Coconut Waffles with Raspberry Rhubarb Sauce


Though pancakes are more universally accepted as weekend breakfast choice, Waffles come in at a close second. Due to their crispy texture and ease of preparation, they are popular with kids and moms alike! This weekend, we made some nice and crispy Coconut Waffles, topped with Raspberry-Rhubarb Sauce – it was a wonderful change to begin the day. The whole family loved it. The slightly-sweet slightly-tangy sauce was a perfect topping for the delicately flavored coconut waffles.

You can experiment with your favorite sauce recipe – blueberries, huckleberries, strawberries, anything that’s fresh and fruity is just lovely to beat the summer heat! I love the deep red color of the Raspberry-Rhubarb sauce, and I’m sure you’ll love it too, including your kids! Its easy, fun, looks beautiful, and is nutritious too, if you watch the amount of sugar you add to the sauce.

Coconut Waffles with Raspberry-Rhubarb Sauce

Makes about 4 to 6 waffles

Coconut Waffles
1 large egg
1 1/2 cups canned unsweetened coconut milk
2 tablespoons unsalted butter, melted
1 teaspoon pure vanilla extract
3 – 4 drops natural coconut extract, optional
1/4 cup rice flour
1/4 cup all-purpose flour
1/2 cup shredded unsweetened dried coconut
1 teaspoon baking powder
Pinch salt
1/2 teaspoon sugar

Raspberry Rhubarb Sauce
Makes about 2 cups of sauce
4 cups coarsely chopped fresh or frozen rhubarb
1/4 cup fresh or frozen raspberries
1/2 cup water
1/4 cup sugar
1/2 teaspoon vanilla extract


Making the Waffles
Preheat the waffle iron. Whisk egg, coconut milk, butter, vanilla, and coconut extract in a small bowl until well combined.

Whisk the remaining ingredients in a separate bowl to distribute thoroughly. Pour the wet ingredients into the dry ones while stirring with the whisk or a wooden spoon until you can no longer see the flour – but don’t stir too forcefully, use gentle, one0sided stirring motion.

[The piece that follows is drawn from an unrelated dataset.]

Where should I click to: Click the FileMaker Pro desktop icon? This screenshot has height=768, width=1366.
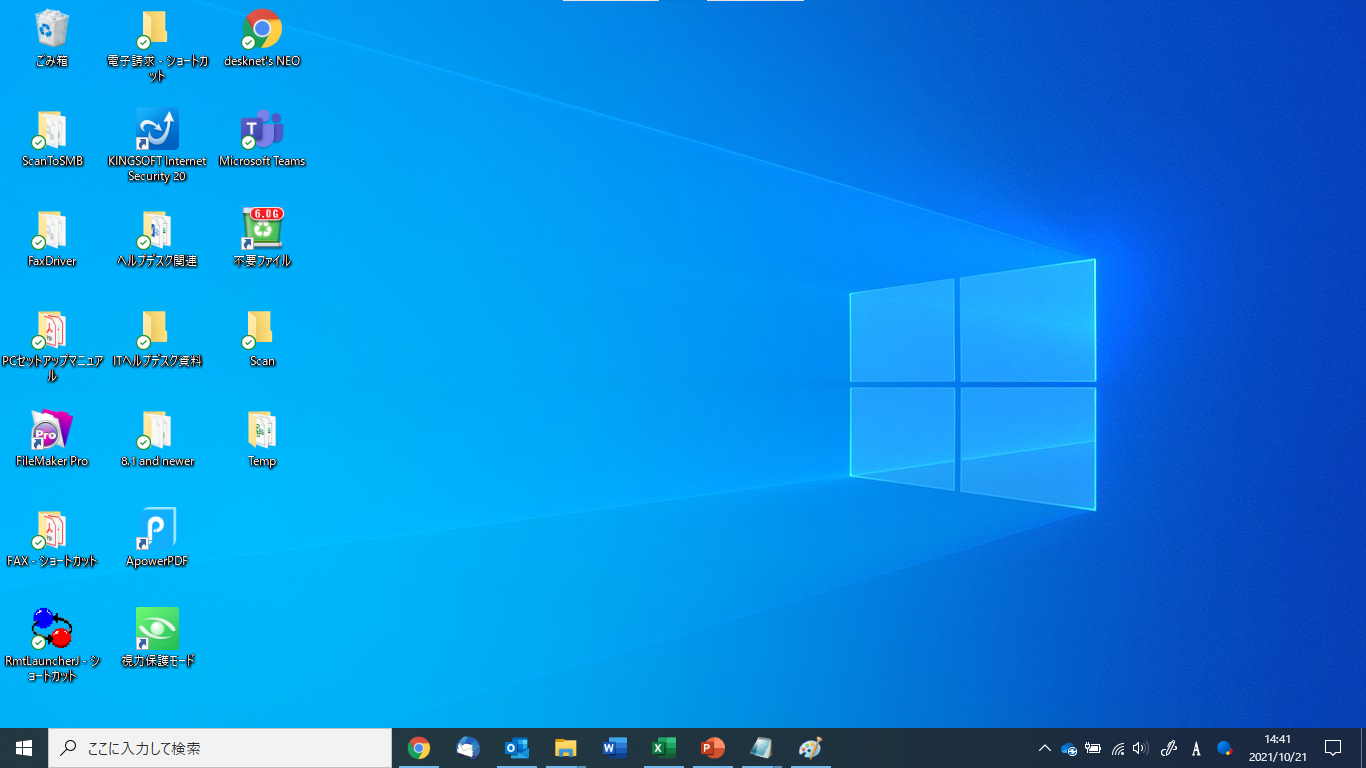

Make the waffles according to the waffle-maker’s instructions. Repeat for the remaining batter.

Storing Instructions: You can wrap these waffles in cellophane paper or cling wrap and freeze them for upto 15 days. Just pop them into a toaster oven to reheat before serving.

Making the Sauce:
Combine rhubarb, raspberries, water and sugar in a medium thick-bottomed saucepan. Cover and cook over medium heat until rhubarb is very tender, 10 to 15 minutes. Stir in vanilla and remove from heat. Now blend them in a blender to make a smooth sauce of your desired consistency. We like it thin, so I blend it well, and them pass it through a sieve/colander to remove the raspberry seeds. You can serve it immediately, or store in a refrigerator for 2 weeks.

Layer your Coconut Waffles in a plate. Top them with a generous helping of fresh fruit sauce, dust them with some more powdered sugar and a large dollop of butter and serve hot for a delicious weekend breakfast!


  1. Hi Rachel – sorry for the late response!:)

    All rice flour might not give you the perfect waffle texture. It may get grainy and not-crispy. Perhaps you could use gluten-free baking mix instead? that might give better results:)

  2. Those look great. I got a waffle iron recently and I am so looking forward to making creative waffle recipes. I love coconut, so these are perfect. Do you think doing all rice flour would work okay for the recipe since I'm trying to cut the gluten?

    Oh, and you said RHUBARB! Hee hee hee!

  3. yummy …

  4. Delicious waffles!! Coconut and raspberry – yumm!!

  5. Lovely looking waffles and sauce. My son simply loves waffles and can eat it any time of the day. So far, I have been using frozen waffles (Kelloggs), but now I think I should buy the waffle maker.